In principle, I see no reason to treat logical probability differently from other probability—if this can be done consistently.
Say there were some empirical fact about the world, concealed inside a safe. And say you can crack the safe’s combination as soon as you can solve a certain logical fact. Then “ignorance about the contents of the safe”, a very standard type of ignorance, feels exactly like “ignorance about the logical fact” in this case.
I think you can generally transform one type of uncertainty into another in a way that leaves the intuitions virtually identical.
This is not really what the problem discussed in this post about. Given a setting where there are many possible worlds for all kinds of alternative observations, we have three basic kinds of uncertainty: logical uncertainty, uncertainty about the joint state of all possible worlds (“state uncertainty”), and uncertainty about location within the collection of these possible worlds (indexical uncertainty). If there are enough possible worlds in our setting, then most observations of the kind “Is this box empty?” cash out as indexical uncertainty: in some possible worlds, it’s empty, and in others it’s not, so the only question is about which worlds it’s empty in, a question of finding the locations within the overall collection that fit the query.

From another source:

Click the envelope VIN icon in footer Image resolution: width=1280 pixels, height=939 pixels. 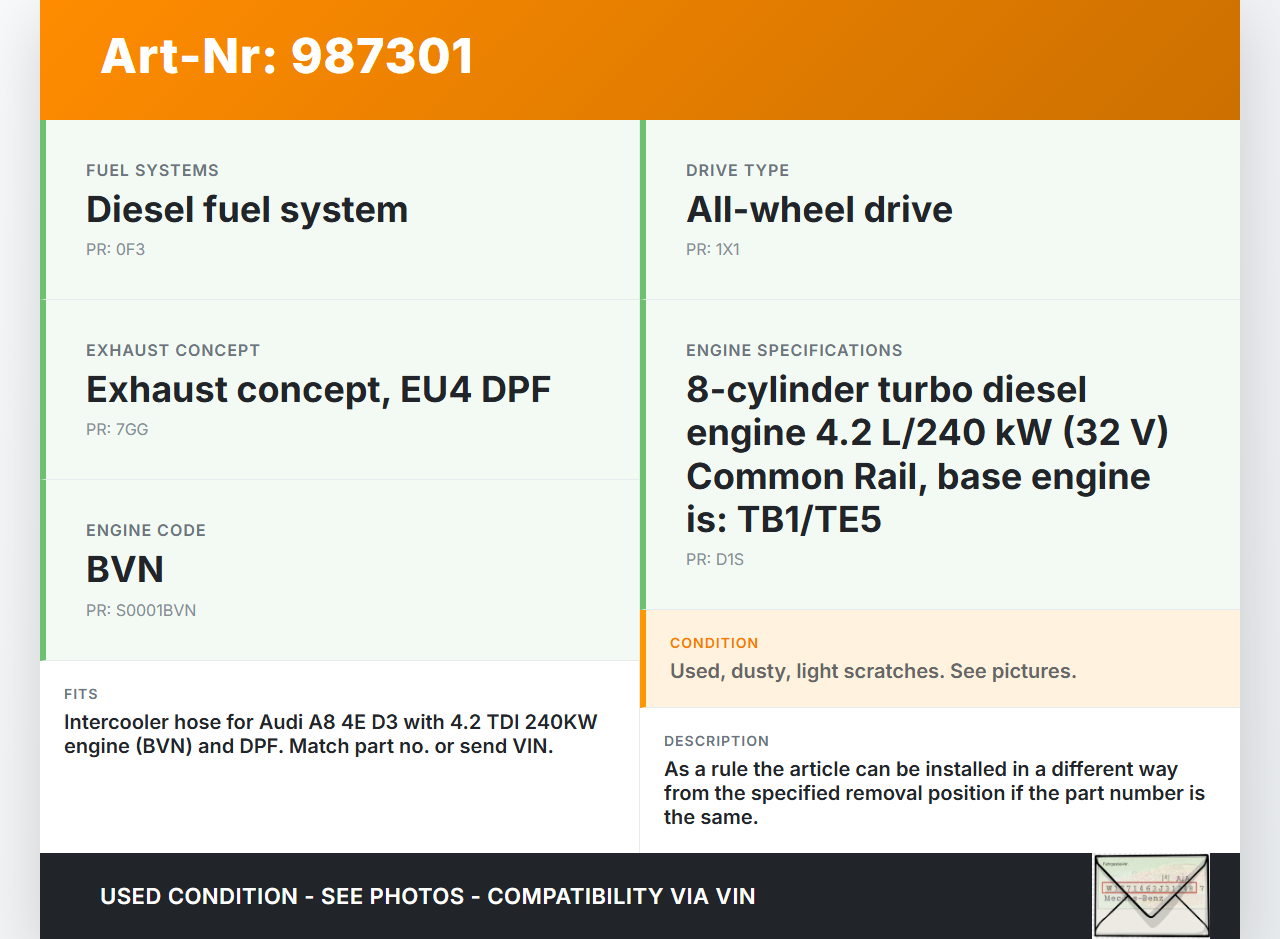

Of these, logical uncertainty is closer to state uncertainty than to indexical uncertainty: if you figure out some abstract fact, that may also tell you what all possible (non-broken) calculators will say, but some of the boxes will be full, and some will be empty. Of course, there is no clear dividing line, it’s the structure of the collection of your possible worlds and prior over it that tells you what observations are more like calculators (related to abstract facts), and which are more like boxes (unrelated to abstract facts, mostly only telling you which possible worlds you observe).
(The UDT’s secret weapon is that it reduces all observations to indexical uncertainty, it completely ignores their epistemic significance (interpretation as abstract facts), and instead relies on its own “protected” inference capacity, to resolve decision problems that are set up across its collection of possible worlds in arbitrarily bizarre fashion. But when it starts relying on observations, it has to be more clever than that.)
Now, you are talking about how logical uncertainty is similar to state uncertainty, which I mostly agree with, while the problem under discussion is that logical uncertainty seems to be unlike indexical uncertainty, in particular for the purposes of applying UDT-like reasoning.
I was under the impression that there were clear examples where logical uncertainty was different than regular uncertainty. I can’t think of any, though, so perhaps I’m missremembering. I would be very interested in the solution tho this.
In principle, I see no reason to treat logical probability differently from other probability—if this can be done consistently.
Say there were some empirical fact about the world, concealed inside a safe. And say you can crack the safe’s combination as soon as you can solve a certain logical fact. Then “ignorance about the contents of the safe”, a very standard type of ignorance, feels exactly like “ignorance about the logical fact” in this case.
I think you can generally transform one type of uncertainty into another in a way that leaves the intuitions virtually identical.
This is not really what the problem discussed in this post about. Given a setting where there are many possible worlds for all kinds of alternative observations, we have three basic kinds of uncertainty: logical uncertainty, uncertainty about the joint state of all possible worlds (“state uncertainty”), and uncertainty about location within the collection of these possible worlds (indexical uncertainty). If there are enough possible worlds in our setting, then most observations of the kind “Is this box empty?” cash out as indexical uncertainty: in some possible worlds, it’s empty, and in others it’s not, so the only question is about which worlds it’s empty in, a question of finding the locations within the overall collection that fit the query.
Of these, logical uncertainty is closer to state uncertainty than to indexical uncertainty: if you figure out some abstract fact, that may also tell you what all possible (non-broken) calculators will say, but some of the boxes will be full, and some will be empty. Of course, there is no clear dividing line, it’s the structure of the collection of your possible worlds and prior over it that tells you what observations are more like calculators (related to abstract facts), and which are more like boxes (unrelated to abstract facts, mostly only telling you which possible worlds you observe).
(The UDT’s secret weapon is that it reduces all observations to indexical uncertainty, it completely ignores their epistemic significance (interpretation as abstract facts), and instead relies on its own “protected” inference capacity, to resolve decision problems that are set up across its collection of possible worlds in arbitrarily bizarre fashion. But when it starts relying on observations, it has to be more clever than that.)
Now, you are talking about how logical uncertainty is similar to state uncertainty, which I mostly agree with, while the problem under discussion is that logical uncertainty seems to be unlike indexical uncertainty, in particular for the purposes of applying UDT-like reasoning.
I was under the impression that there were clear examples where logical uncertainty was different than regular uncertainty. I can’t think of any, though, so perhaps I’m missremembering. I would be very interested in the solution tho this.
Logical uncertainty is still a more subtle beastie methinks—but for the examples given here, I think it should be treated like normal uncertainty.